E-MapReduce (EMR) Spark nodes allow you to perform complex memory data analysis and help you build large, low-latency data analysis applications. This topic describes how to create an EMR Spark node. It also provides two examples to demonstrate the features of an EMR Spark node.

Prerequisites

  • An Alibaba Cloud EMR cluster is created. The inbound rules of the security group to which the cluster belongs include the following rules:
    • Action: Allow
    • Protocol type: Custom TCP
    • Port range: 8898/8898
    • Authorization object: 100.104.0.0/16
  • An EMR compute engine instance is associated with the desired workspace. The EMR folder is displayed only after you associate an EMR compute engine instance with the workspace on the Workspace Management page. For more information, see Configure a workspace.
  • If you integrate Hive with Ranger in EMR, you must modify whitelist configurations and restart Hive before you develop EMR nodes in DataWorks. Otherwise, the error message Cannot modify spark.yarn.queue at runtime or Cannot modify SKYNET_BIZDATE at runtime is returned when you run EMR nodes.
    1. You can modify the whitelist configurations by using custom parameters in EMR. You can append key-value pairs to the value of a custom parameter. In this example, the custom parameter for Hive components is used. The following code provides an example:
      hive.security.authorization.sqlstd.confwhitelist.append=tez.*|spark.*|mapred.*|mapreduce.*|ALISA.*|SKYNET.*
      Note In the code, ALISA.* and SKYNET.* are configurations in DataWorks.
    2. After the whitelist configurations are modified, you must restart the Hive service to make the configurations take effect. For more information, see Restart a service.
  • An exclusive resource group for scheduling is created, and the resource group is associated with the virtual private cloud (VPC) where the EMR cluster resides. For more information, see Create and use an exclusive resource group for scheduling.
    Note You can use only exclusive resource groups for scheduling to run EMR Hive nodes.

Create an EMR Spark node

  1. Go to the DataStudio page.
    1. Log on to the DataWorks console.
    2. In the left-side navigation pane, click Workspaces.
    3. In the top navigation bar, select the region where your workspace resides, find the workspace, and then click Data Analytics in the Actions column.
  2. On the DataStudio page, move the pointer over the Create icon and choose EMR > EMR Spark.
    Alternatively, you can find the required workflow, right-click the workflow name, and then choose Create > EMR > EMR Spark.
  3. In the Create Node dialog box, set the Node Name and Location parameters.
    Note The node name must be 1 to 128 characters in length and can contain letters, digits, underscores (_), and periods (.).
  4. Click Commit.
    Then, the configuration tab of the newly created EMR Spark node appears.
    Note If multiple EMR compute engine instances are associated with the current workspace, you must select an EMR compute engine instance. If only one EMR compute engine instance is associated with the current workspace, you do not need to select one.
    EMR Spark

Save and commit the EMR Spark node

  1. Save and commit the node.
    Notice You must set the Rerun and Parent Nodes parameters before you can commit the node.
    1. Click the Save icon in the toolbar to save the node.
    2. Click the Commit icon in the toolbar.
    3. In the Commit Node dialog box, enter your comments in the Change description field.
    4. Click OK.
    In a workspace in standard mode, you must click Deploy in the upper-right corner after you commit the node. For more information, see Deploy nodes.
  2. Test the node. For more information, see View auto triggered nodes.

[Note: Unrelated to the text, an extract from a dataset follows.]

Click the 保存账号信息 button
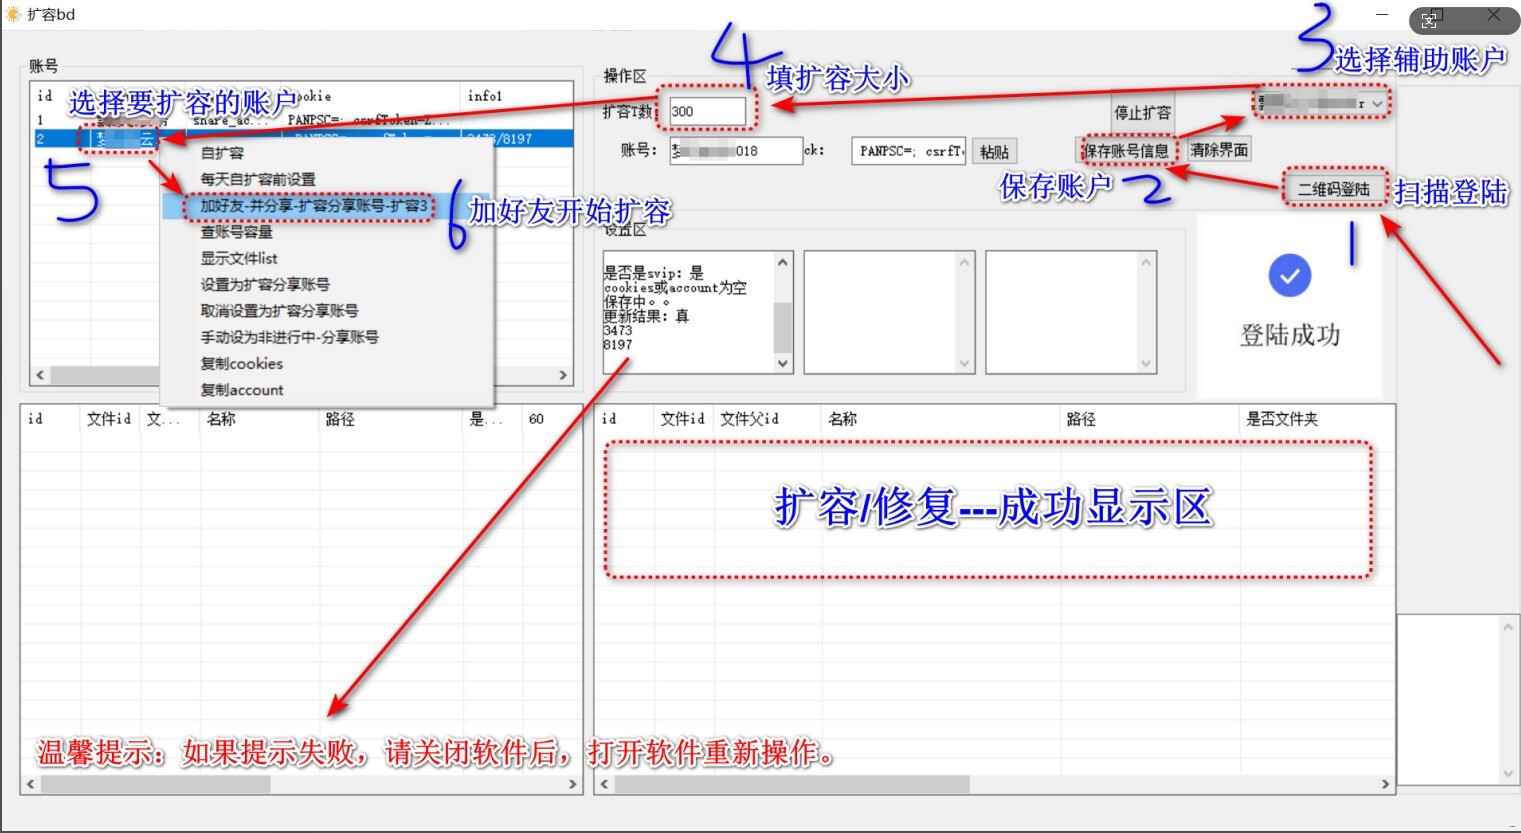tap(1126, 151)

Data development example 1: Test whether the EMR Spark node can be successfully run by calculating the Pi value

In this example, the SparkPi program of Spark is used to test whether the EMR Spark node can be successfully run. For more information about the sample project of Spark, see Use the sample project.

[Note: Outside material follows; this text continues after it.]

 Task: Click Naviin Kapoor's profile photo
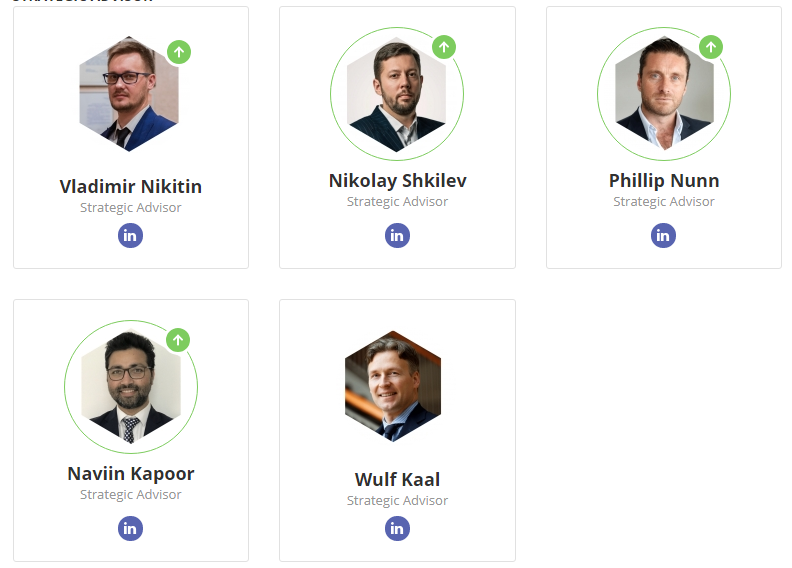(x=130, y=387)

  1. Obtain the storage path of the JAR package spark-examples_2.11-2.4.5.jar of the sample project.
    Spark components are installed in the /usr/lib/spark-current path. You must log on to the EMR console and log on to the master node of the desired EMR cluster to obtain the complete path /usr/lib/spark-current/examples/jars/spark-examples_2.11-2.4.5.jar. For more information, see Common file paths. Sample path
  2. On the configuration tab of the EMR Spark node, write code for the node. For more information about how to create an EMR Spark node, see Create an EMR Spark node.
    The following code is used in this example:
    --class org.apache.spark.examples.SparkPi --master local[8] /usr/lib/spark-current/examples/jars/spark-examples_2.11-2.4.5.jar 100
    You need only to complete the content that follows spark-submit. spark-submit automatically appears when you commit the EMR Spark node. The following code shows the syntax of spark-submit and the code that is actually run:
    # spark-submit [options] --class [MainClass] xxx.jar args
    spark-submit --class org.apache.spark.examples.SparkPi --master local[8] /usr/lib/spark-current/examples/jars/spark-examples_2.11-2.4.5.jar 100
  3. Save and commit the EMR Spark node. For more information, see Save and commit the EMR Spark node.
If the result 1097: Pi is roughly 3.1415547141554714 is returned, the EMR Spark node is successfully run. Returned result of example 1

Data development example 2: Use Spark to access MaxCompute

This example demonstrates the features of the EMR Spark node by using Spark to obtain the number of rows in a MaxCompute table. For more information, see Use Spark to access MaxCompute.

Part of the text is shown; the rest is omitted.